When I was really young and just getting started, I was a pure folkie. Then I got into blues or what people refer to as folk blues — meaning not Chicago blues. I try to make sure whatever song I’m writing isn’t just another ho-hum folk tune. Basically, I do three things. I sing. I play guitar. And I write. The writing is the thing that I really obsess over the most. That’s where I put the lion’s share of my efforts. I try to say something. Of course, the longer you live, the more you find to say. If you keep your eyes open, everything continues to astonish you.
You’ve recorded hundreds of tunes over the years. How did you choose which ones to record for Still on the Levee?

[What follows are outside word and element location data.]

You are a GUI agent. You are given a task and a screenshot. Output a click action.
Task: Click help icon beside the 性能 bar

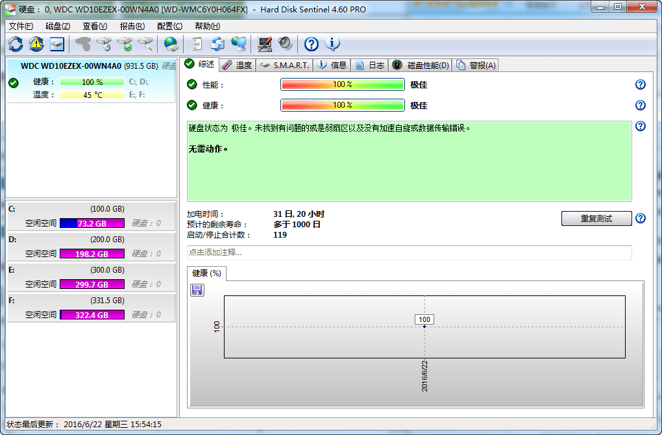coord(641,84)
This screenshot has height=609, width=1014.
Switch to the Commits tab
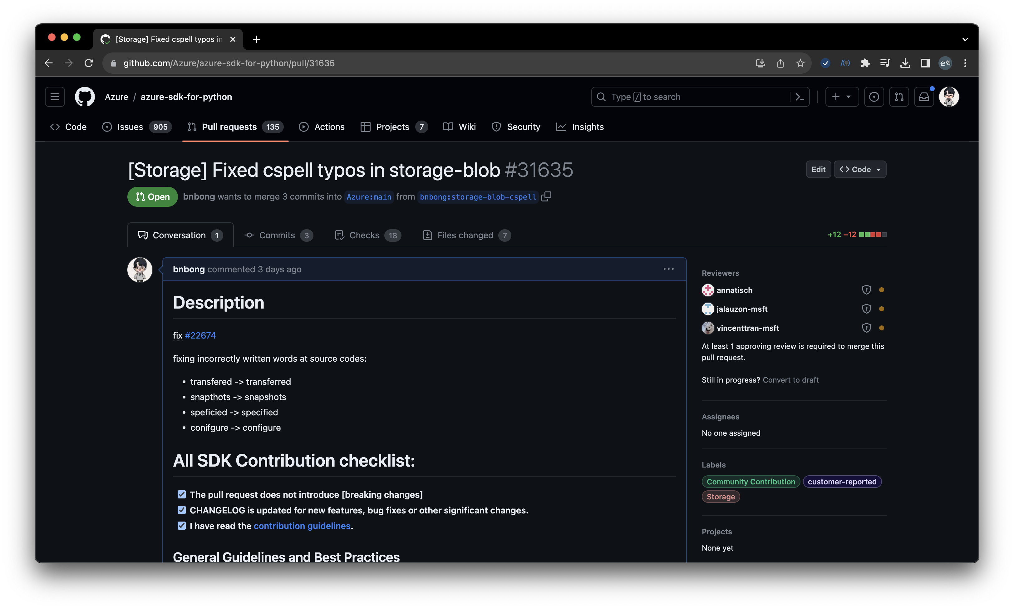pyautogui.click(x=279, y=235)
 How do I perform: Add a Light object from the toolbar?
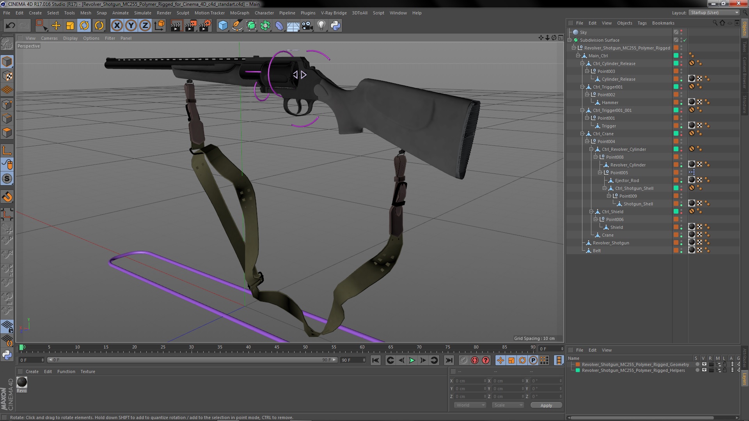pyautogui.click(x=321, y=26)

That’s where a good producer comes in. Most of that work was done by Goody. There are 25 songs on here — actually 24 because we did one of them twice. And that’s out of about 45 songs that we recorded. We thought about doing a three-disc package, but you can impose on people’s attention only for so long. Goody had to make some hard choices, and most of them I agreed with. His main criterion was not how well it was performed, but how it represented a different period from my career. Does it illustrate a change in my singing or guitar playing?
Did these songs have new resonance for you after so many years?
Some of these songs I hadn’t touched in years. I would sit and listen to the original recordings and think, “What the hell is this guy doing?” I had no idea. Goody would come over. He didn’t know what I was doing either, but he would ask me how I would do it now. Don’t try to figure it out. Just take the song as it is.
I guess I impressed myself with the fact that the songs are sturdy enough to be reinterpreted from a more mature perspective. It’s difficult to explain because there are so many elements that go into it. My voice is different, especially my phrasing. There are lyrics I wrote that I couldn’t emphasize the way I can now. It’s like moving back into a house that you used to live in, but you don’t decorate it the same way. It’s the same house, but the furniture is different.